***** Listed entries

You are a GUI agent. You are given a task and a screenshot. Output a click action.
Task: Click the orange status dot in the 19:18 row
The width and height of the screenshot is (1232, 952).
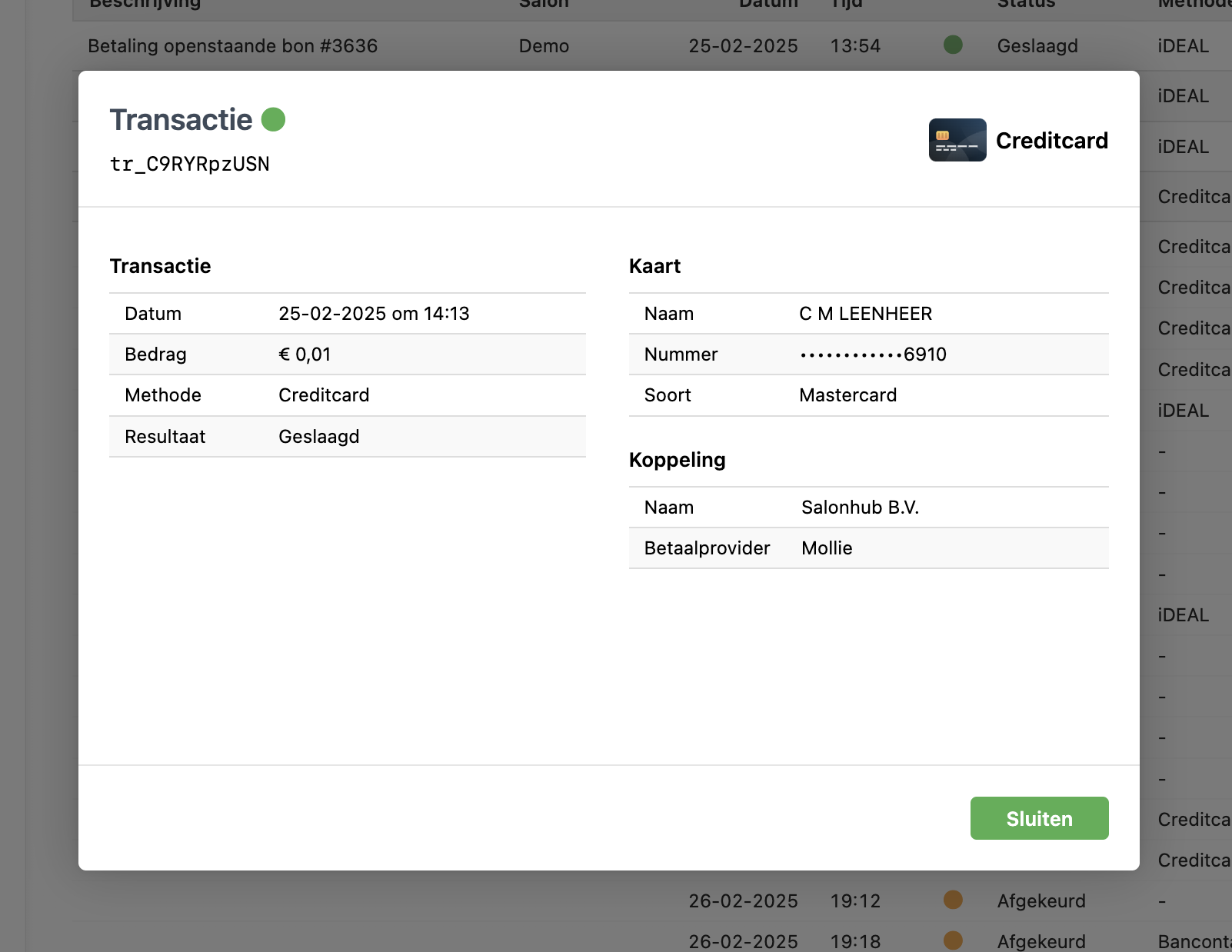click(953, 940)
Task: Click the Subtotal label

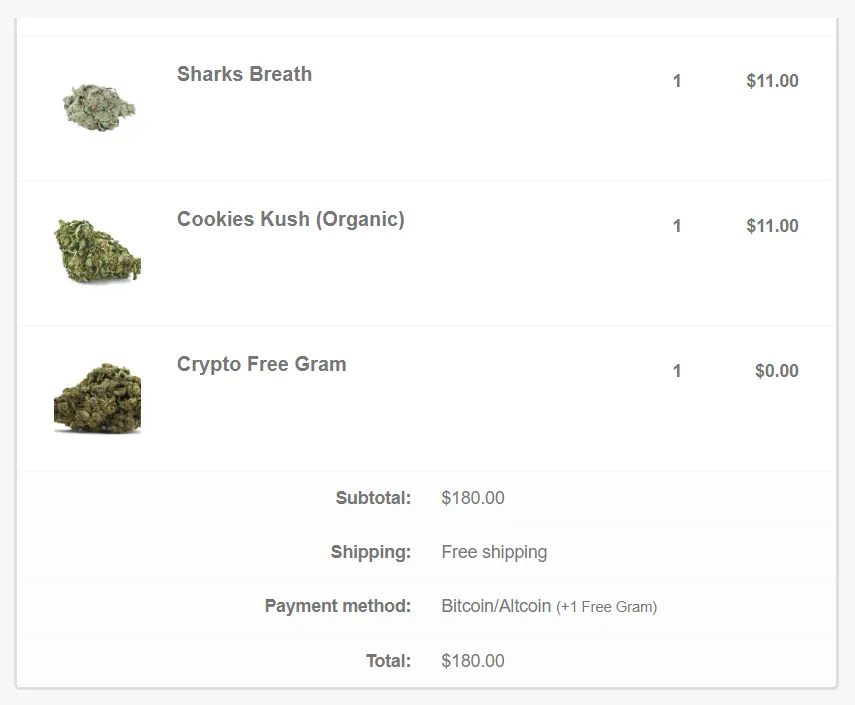Action: (374, 498)
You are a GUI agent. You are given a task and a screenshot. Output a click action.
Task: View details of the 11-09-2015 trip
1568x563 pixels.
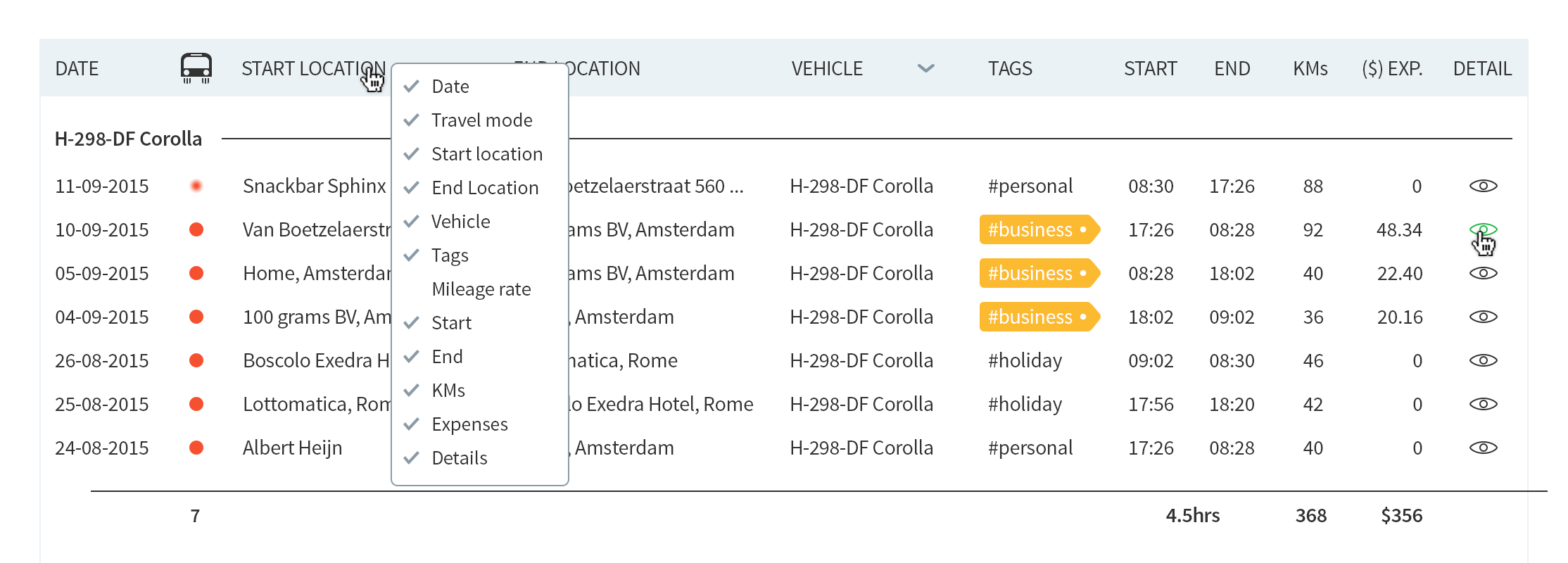tap(1483, 186)
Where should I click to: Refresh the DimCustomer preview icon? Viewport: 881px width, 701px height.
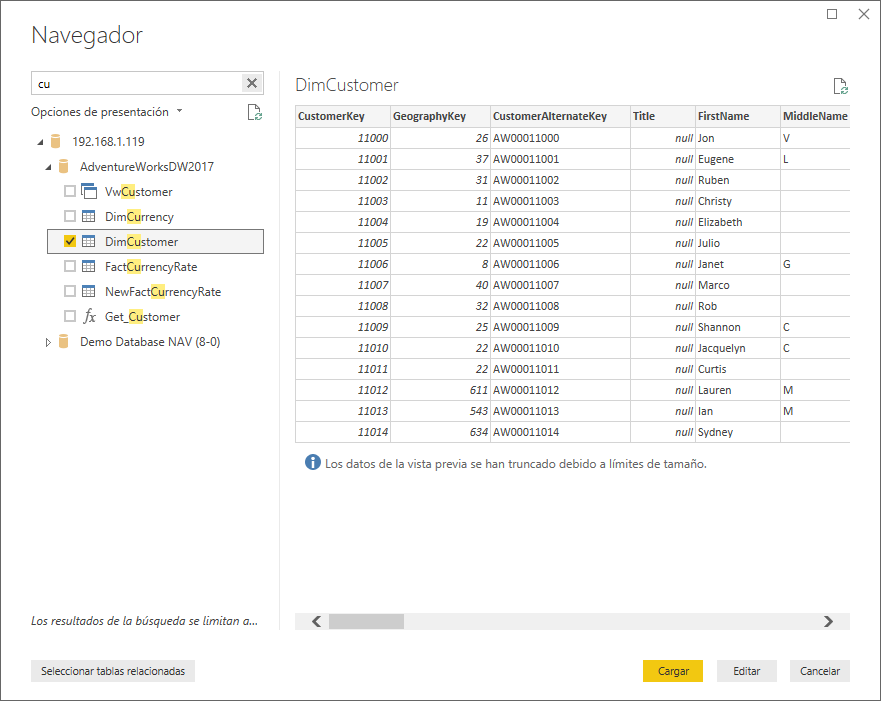[840, 86]
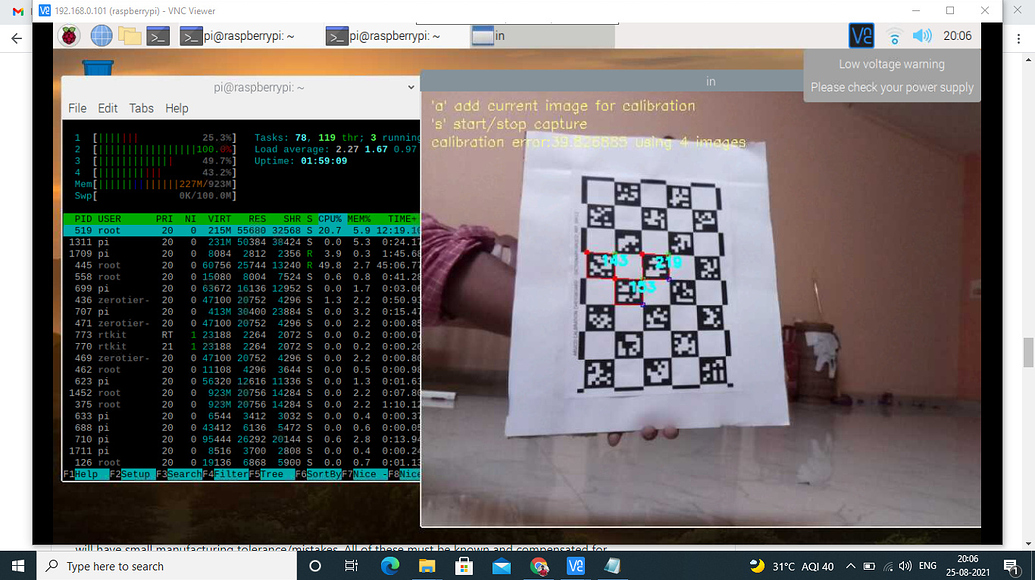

**********

Output all the records, word for word, with no pictures in the copy.

You are a GUI agent. You are given a task and a screenshot. Output a click action.
Task: Click the orange status dot in the 19:18 row
The width and height of the screenshot is (1232, 952).
click(953, 940)
Task: Click the Subtotal label

Action: (374, 498)
You are a GUI agent. You are given a task and a screenshot. Output a click action.
Task: View details of the 11-09-2015 trip
1568x563 pixels.
tap(1483, 186)
Where should I click to: Refresh the DimCustomer preview icon? Viewport: 881px width, 701px height.
[840, 86]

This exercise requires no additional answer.